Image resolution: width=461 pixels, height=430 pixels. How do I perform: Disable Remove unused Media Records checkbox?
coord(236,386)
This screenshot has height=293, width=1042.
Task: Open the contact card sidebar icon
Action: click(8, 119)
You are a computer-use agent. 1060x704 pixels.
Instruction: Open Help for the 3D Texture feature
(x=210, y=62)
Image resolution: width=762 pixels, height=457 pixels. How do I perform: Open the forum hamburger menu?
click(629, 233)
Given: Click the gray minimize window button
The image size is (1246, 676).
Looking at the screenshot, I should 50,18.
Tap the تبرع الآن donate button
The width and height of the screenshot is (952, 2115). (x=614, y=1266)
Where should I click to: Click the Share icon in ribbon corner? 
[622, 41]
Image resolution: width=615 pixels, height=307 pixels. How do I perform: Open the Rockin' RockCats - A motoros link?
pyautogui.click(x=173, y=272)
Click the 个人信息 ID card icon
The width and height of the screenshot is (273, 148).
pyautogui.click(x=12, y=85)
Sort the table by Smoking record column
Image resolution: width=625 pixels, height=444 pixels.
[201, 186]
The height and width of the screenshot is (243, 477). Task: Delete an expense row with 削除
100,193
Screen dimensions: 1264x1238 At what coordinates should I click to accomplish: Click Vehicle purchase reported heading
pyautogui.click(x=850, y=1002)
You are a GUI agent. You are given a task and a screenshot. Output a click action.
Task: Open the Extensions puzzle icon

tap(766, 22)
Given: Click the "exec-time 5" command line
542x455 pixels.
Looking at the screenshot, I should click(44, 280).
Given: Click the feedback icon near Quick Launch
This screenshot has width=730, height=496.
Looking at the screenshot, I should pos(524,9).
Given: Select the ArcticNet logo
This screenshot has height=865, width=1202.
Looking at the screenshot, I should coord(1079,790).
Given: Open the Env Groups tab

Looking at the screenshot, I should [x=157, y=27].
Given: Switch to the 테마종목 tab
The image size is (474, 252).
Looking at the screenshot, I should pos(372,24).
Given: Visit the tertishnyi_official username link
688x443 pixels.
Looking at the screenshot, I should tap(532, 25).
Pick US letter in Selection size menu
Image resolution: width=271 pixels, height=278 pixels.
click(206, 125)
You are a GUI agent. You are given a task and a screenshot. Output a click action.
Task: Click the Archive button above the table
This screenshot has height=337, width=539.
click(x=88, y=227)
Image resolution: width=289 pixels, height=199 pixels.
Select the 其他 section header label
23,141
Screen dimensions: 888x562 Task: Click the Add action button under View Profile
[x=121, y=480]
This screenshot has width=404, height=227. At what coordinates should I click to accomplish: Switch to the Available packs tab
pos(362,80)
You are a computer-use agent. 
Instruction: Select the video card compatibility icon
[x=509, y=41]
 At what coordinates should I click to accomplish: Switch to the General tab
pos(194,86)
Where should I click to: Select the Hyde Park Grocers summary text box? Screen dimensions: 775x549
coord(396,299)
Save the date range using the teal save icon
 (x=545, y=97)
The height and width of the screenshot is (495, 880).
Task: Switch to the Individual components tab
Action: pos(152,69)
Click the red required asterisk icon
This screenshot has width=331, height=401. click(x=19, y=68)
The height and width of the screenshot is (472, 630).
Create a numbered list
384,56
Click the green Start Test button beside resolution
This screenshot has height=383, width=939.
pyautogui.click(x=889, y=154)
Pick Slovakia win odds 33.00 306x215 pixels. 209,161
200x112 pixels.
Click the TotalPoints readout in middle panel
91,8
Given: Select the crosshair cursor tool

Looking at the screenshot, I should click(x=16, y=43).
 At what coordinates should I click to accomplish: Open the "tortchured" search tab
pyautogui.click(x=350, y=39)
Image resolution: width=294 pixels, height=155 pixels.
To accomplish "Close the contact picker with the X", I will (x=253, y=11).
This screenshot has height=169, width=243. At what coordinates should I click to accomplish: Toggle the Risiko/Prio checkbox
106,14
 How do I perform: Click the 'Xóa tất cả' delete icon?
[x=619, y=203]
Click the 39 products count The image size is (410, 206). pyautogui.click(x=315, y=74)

■ ■ ■ ■ ■ ■ ■

**What is needed:** Please give the entries above again in full, exactly as written.

**Exercise response:**
Image resolution: width=461 pixels, height=430 pixels. How do I perform: Disable Remove unused Media Records checkbox?
coord(236,386)
This screenshot has height=293, width=1042.
Task: Open the contact card sidebar icon
Action: click(8, 119)
You are a computer-use agent. 1060x704 pixels.
Instruction: Open Help for the 3D Texture feature
(x=210, y=62)
Image resolution: width=762 pixels, height=457 pixels. How do I perform: Open the forum hamburger menu?
click(629, 233)
Given: Click the gray minimize window button
The image size is (1246, 676).
Looking at the screenshot, I should 50,18.
Tap the تبرع الآن donate button
The width and height of the screenshot is (952, 2115). (x=614, y=1266)
Where should I click to: Click the Share icon in ribbon corner? 
[622, 41]
Image resolution: width=615 pixels, height=307 pixels. How do I perform: Open the Rockin' RockCats - A motoros link?
pyautogui.click(x=173, y=272)
Click the 个人信息 ID card icon
The width and height of the screenshot is (273, 148).
pyautogui.click(x=12, y=85)
Sort the table by Smoking record column
Image resolution: width=625 pixels, height=444 pixels.
[201, 186]
The height and width of the screenshot is (243, 477). Task: Delete an expense row with 削除
100,193
Screen dimensions: 1264x1238 At what coordinates should I click to accomplish: Click Vehicle purchase reported heading
pyautogui.click(x=850, y=1002)
You are a GUI agent. You are given a task and a screenshot. Output a click action.
Task: Open the Extensions puzzle icon

tap(766, 22)
Given: Click the "exec-time 5" command line
542x455 pixels.
Looking at the screenshot, I should click(44, 280).
Given: Click the feedback icon near Quick Launch
This screenshot has width=730, height=496.
Looking at the screenshot, I should pos(524,9).
Given: Select the ArcticNet logo
This screenshot has height=865, width=1202.
Looking at the screenshot, I should coord(1079,790).
Given: Open the Env Groups tab

Looking at the screenshot, I should [x=157, y=27].
Given: Switch to the 테마종목 tab
The image size is (474, 252).
Looking at the screenshot, I should pos(372,24).
Given: Visit the tertishnyi_official username link
688x443 pixels.
Looking at the screenshot, I should tap(532, 25).
Pick US letter in Selection size menu
Image resolution: width=271 pixels, height=278 pixels.
click(206, 125)
You are a GUI agent. You are given a task and a screenshot. Output a click action.
Task: Click the Archive button above the table
This screenshot has height=337, width=539.
click(x=88, y=227)
Image resolution: width=289 pixels, height=199 pixels.
Select the 其他 section header label
23,141
Screen dimensions: 888x562 Task: Click the Add action button under View Profile
[x=121, y=480]
This screenshot has width=404, height=227. At what coordinates should I click to accomplish: Switch to the Available packs tab
pos(362,80)
You are a computer-use agent. 
Instruction: Select the video card compatibility icon
[x=509, y=41]
 At what coordinates should I click to accomplish: Switch to the General tab
pos(194,86)
Where should I click to: Select the Hyde Park Grocers summary text box? Screen dimensions: 775x549
coord(396,299)
Save the date range using the teal save icon
 (x=545, y=97)
The height and width of the screenshot is (495, 880).
Task: Switch to the Individual components tab
Action: pos(152,69)
Click the red required asterisk icon
This screenshot has width=331, height=401. click(x=19, y=68)
The height and width of the screenshot is (472, 630).
Create a numbered list
384,56
Click the green Start Test button beside resolution
This screenshot has height=383, width=939.
pyautogui.click(x=889, y=154)
Pick Slovakia win odds 33.00 306x215 pixels. 209,161
200x112 pixels.
Click the TotalPoints readout in middle panel
91,8
Given: Select the crosshair cursor tool

Looking at the screenshot, I should click(x=16, y=43).
 At what coordinates should I click to accomplish: Open the "tortchured" search tab
pyautogui.click(x=350, y=39)
Image resolution: width=294 pixels, height=155 pixels.
To accomplish "Close the contact picker with the X", I will (x=253, y=11).
This screenshot has height=169, width=243. At what coordinates should I click to accomplish: Toggle the Risiko/Prio checkbox
106,14
 How do I perform: Click the 'Xóa tất cả' delete icon?
[x=619, y=203]
Click the 39 products count The image size is (410, 206). pyautogui.click(x=315, y=74)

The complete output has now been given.